You are viewing a plain text version of this content. The canonical link for it is here.
Posted to user@pig.apache.org by Santhosh Srinivasan <sm...@yahoo-inc.com> on 2008/10/21 00:29:08 UTC

Requirements for Pig Error Handling

Dear Users,

The requirements document for error handling in Pig is now published at:
http://wiki.apache.org/pig/PigErrorHandling
Please take a look and feel free to provide feedback.

Thanks,
Santhosh

RE: Requirements for Pig Error Handling

Posted by Santhosh Srinivasan <sm...@yahoo-inc.com>.
After incorporating the feedback that I received, I have updated the
document. The final document is at:
http://wiki.apache.org/pig/PigErrorHandling

Thanks,
Santhosh 

-----Original Message-----
From: Santhosh Srinivasan 
Sent: Wednesday, October 22, 2008 6:17 PM
To: 'pig-user@incubator.apache.org'
Subject: RE: Requirements for Pig Error Handling

Hi Alan,

Thanks for the detailed comments.

1. I incorporated your comment. All error messages will have an error
code.

2. Its already mentioned in the section on Error Handling.

3. I have an example for the semantic error. Will add a runtime Hadoop
error.

4. Hadoop error will have different information indicating Hadoop as the
source.

5. I have added some examples to explain this point.

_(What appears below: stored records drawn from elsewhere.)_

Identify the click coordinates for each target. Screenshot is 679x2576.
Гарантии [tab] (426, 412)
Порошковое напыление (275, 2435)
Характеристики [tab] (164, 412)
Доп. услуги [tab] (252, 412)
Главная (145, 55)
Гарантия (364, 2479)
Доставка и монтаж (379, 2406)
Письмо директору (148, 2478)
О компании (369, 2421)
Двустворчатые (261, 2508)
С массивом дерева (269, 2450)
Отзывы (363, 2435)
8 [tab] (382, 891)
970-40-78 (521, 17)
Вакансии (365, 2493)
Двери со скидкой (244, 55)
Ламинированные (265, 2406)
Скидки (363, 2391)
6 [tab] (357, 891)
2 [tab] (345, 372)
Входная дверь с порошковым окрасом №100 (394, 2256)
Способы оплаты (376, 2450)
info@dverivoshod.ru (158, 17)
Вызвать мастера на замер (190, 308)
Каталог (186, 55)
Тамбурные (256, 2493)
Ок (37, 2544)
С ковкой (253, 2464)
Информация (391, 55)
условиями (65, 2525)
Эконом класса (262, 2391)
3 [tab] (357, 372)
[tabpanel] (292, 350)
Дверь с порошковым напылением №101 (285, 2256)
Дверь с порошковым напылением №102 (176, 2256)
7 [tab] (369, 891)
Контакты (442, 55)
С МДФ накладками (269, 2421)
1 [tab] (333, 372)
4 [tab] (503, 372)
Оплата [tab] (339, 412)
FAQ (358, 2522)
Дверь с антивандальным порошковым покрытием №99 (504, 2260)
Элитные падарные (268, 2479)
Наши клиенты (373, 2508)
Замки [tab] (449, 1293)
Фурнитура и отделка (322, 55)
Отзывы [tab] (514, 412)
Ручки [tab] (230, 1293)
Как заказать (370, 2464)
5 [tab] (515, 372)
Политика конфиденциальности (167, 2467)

6. Only aggregation will be turned off. Probably we might want to add a
switch to turn off warnings completely.

Thanks,
Santhosh 

-----Original Message-----
From: Alan Gates [mailto:gates@yahoo-inc.com] 
Sent: Tuesday, October 21, 2008 11:48 AM
To: pig-user@incubator.apache.org
Subject: Re: Requirements for Pig Error Handling

Comments/questions:

1) "Error codes will be devised for common error messages".  All  
errors should have codes.  We will probably need a catch all category  
(like "internal error" or something).  Giving all error messages  
codes makes it much easier to write user manuals.

2) I think you are assuming that the stack traces etc. that is  
currently output will be written to a log, but I don't see that spell  
out.  You mention that users are responsible for purging it.  You  
also need to specify where the log will be located.

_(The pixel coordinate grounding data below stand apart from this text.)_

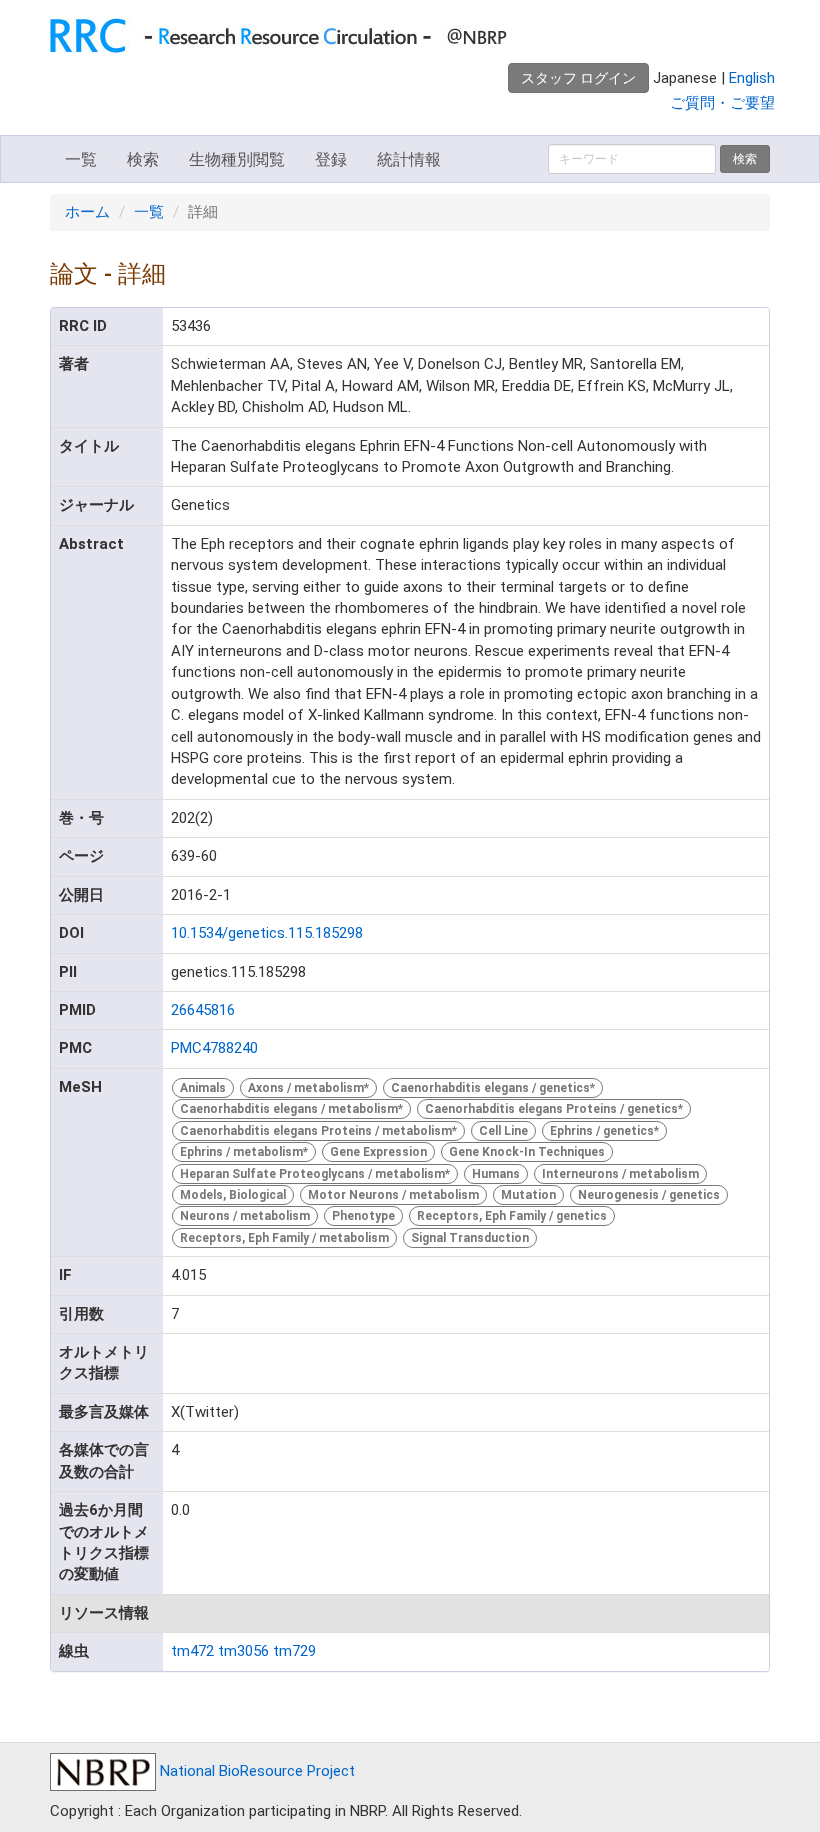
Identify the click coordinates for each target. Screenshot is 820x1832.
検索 (143, 159)
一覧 (81, 159)
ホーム (87, 212)
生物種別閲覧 (237, 159)
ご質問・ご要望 (722, 103)
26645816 (203, 1010)
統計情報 (409, 159)
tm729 (294, 1651)
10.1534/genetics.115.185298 (267, 933)
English (752, 78)
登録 (331, 159)
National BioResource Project (255, 1771)
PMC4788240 (214, 1048)
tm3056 (243, 1651)
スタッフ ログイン (578, 78)
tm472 (192, 1651)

3) A few explicit examples of how things will look would be helpful.   
For example, if you showed a semantic error and a runtime hadoop  
error, what was printed to the screen in each case, and what was  
written to the log in each case.

4) How will errors from hadoop be shown differently than errors from  
pig?  Do you mean they'll have a different error code?  Will they  
contain different information?  Will they be written to different  
locations?

5) What does warning aggregation look like?  Will the user get  
something like:  "This query had 500 warnings, see logs for details"  
or will it be "The warning "divide by 0" was seen 498 times and the  
warning "my udf flopped" was seen 2 times" (that is summary of all  
warnings or summary by warning type)?  Will the full warning info be  
written to the logs, or only the summary?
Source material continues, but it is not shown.